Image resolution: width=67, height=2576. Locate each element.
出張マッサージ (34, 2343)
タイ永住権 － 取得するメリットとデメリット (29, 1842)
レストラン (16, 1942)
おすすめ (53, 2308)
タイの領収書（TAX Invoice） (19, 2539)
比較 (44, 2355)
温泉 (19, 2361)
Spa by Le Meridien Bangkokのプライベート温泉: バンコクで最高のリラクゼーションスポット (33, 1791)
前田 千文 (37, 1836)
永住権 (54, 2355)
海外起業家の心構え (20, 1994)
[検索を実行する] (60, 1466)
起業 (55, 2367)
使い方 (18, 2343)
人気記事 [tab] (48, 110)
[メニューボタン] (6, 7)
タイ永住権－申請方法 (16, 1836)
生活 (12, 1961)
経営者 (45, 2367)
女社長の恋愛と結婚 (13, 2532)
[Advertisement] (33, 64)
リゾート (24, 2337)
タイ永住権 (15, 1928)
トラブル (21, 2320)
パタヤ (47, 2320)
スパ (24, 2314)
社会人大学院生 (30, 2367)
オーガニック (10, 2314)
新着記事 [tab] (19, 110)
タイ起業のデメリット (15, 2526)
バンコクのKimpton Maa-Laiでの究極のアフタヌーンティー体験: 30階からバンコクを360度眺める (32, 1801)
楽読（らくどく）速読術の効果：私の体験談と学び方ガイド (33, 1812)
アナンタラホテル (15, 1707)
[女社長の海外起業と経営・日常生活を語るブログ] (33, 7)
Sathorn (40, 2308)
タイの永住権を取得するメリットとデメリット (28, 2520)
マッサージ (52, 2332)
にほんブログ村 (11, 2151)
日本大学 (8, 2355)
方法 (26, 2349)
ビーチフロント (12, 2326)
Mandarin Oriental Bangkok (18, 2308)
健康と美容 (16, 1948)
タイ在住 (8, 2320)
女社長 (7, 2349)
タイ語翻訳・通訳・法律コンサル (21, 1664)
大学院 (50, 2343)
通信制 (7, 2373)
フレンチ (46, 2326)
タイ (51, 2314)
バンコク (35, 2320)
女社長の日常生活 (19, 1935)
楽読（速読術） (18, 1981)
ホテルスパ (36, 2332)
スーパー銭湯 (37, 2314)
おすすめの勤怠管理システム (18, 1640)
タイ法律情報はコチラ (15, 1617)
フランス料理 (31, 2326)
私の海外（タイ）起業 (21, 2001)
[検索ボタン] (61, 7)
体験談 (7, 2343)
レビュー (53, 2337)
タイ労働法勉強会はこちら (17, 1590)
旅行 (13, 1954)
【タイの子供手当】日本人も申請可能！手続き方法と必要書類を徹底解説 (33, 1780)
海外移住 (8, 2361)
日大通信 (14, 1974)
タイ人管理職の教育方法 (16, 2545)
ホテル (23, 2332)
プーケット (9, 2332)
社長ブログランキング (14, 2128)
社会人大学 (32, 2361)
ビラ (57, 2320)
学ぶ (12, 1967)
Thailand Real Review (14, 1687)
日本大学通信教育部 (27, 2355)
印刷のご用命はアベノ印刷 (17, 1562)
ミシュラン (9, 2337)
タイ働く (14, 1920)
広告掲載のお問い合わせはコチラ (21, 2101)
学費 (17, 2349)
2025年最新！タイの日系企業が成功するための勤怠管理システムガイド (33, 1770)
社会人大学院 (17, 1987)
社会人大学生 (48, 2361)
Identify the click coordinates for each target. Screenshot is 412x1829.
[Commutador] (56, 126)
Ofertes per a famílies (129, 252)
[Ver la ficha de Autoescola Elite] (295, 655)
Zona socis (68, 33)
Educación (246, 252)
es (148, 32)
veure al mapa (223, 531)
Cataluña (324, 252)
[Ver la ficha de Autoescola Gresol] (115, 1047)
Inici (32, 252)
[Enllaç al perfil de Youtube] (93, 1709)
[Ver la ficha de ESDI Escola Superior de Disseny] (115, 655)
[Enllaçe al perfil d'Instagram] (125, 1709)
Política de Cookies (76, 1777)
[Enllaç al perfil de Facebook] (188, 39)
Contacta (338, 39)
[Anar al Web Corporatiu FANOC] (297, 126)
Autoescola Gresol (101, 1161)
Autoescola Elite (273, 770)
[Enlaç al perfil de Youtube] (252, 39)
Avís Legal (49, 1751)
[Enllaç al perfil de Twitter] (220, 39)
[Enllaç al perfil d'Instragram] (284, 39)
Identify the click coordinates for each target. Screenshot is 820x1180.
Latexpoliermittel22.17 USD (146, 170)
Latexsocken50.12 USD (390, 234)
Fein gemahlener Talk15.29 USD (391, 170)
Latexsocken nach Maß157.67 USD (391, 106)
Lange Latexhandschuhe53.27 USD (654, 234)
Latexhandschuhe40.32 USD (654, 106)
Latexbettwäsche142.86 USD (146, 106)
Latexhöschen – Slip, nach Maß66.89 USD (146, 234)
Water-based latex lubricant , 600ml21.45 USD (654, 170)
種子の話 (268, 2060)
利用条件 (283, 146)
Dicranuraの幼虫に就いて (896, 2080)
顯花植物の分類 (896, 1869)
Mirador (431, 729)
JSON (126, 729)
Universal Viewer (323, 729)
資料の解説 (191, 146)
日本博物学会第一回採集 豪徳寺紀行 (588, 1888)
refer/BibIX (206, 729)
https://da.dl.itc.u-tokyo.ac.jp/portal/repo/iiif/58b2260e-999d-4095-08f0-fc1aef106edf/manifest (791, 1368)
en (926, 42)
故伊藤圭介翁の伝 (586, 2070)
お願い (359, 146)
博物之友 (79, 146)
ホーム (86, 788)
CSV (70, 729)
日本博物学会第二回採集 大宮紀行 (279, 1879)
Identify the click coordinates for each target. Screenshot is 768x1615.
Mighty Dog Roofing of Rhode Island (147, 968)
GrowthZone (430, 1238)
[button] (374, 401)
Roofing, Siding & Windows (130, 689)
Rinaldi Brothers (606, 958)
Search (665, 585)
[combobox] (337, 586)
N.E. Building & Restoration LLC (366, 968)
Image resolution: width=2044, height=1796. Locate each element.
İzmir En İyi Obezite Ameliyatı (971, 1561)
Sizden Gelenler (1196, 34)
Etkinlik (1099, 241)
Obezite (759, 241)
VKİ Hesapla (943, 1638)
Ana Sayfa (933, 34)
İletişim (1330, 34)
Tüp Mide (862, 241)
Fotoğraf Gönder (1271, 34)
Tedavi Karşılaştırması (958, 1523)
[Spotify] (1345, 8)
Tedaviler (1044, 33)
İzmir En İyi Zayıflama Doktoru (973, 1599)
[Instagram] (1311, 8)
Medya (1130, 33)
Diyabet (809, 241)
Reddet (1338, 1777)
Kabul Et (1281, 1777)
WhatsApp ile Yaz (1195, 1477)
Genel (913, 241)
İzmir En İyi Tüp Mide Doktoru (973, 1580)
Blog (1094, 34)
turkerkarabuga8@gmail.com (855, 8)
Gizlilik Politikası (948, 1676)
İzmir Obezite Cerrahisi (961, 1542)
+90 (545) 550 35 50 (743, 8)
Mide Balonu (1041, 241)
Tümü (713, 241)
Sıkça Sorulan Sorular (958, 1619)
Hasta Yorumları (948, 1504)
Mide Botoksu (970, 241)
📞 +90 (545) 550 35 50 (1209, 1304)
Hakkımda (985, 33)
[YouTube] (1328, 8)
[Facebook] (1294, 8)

━━━━━━━━━━━━━━━━

#### ASSIGNED TASK:
Could you transcribe the entries exactly, from the first line through the line containing "海外起業家の心構え (20, 1994)", and give nothing more?

#### SOLVED PROBLEM:
Image resolution: width=67, height=2576. Locate each element.
出張マッサージ (34, 2343)
タイ永住権 － 取得するメリットとデメリット (29, 1842)
レストラン (16, 1942)
おすすめ (53, 2308)
タイの領収書（TAX Invoice） (19, 2539)
比較 (44, 2355)
温泉 (19, 2361)
Spa by Le Meridien Bangkokのプライベート温泉: バンコクで最高のリラクゼーションスポット (33, 1791)
前田 千文 (37, 1836)
永住権 (54, 2355)
海外起業家の心構え (20, 1994)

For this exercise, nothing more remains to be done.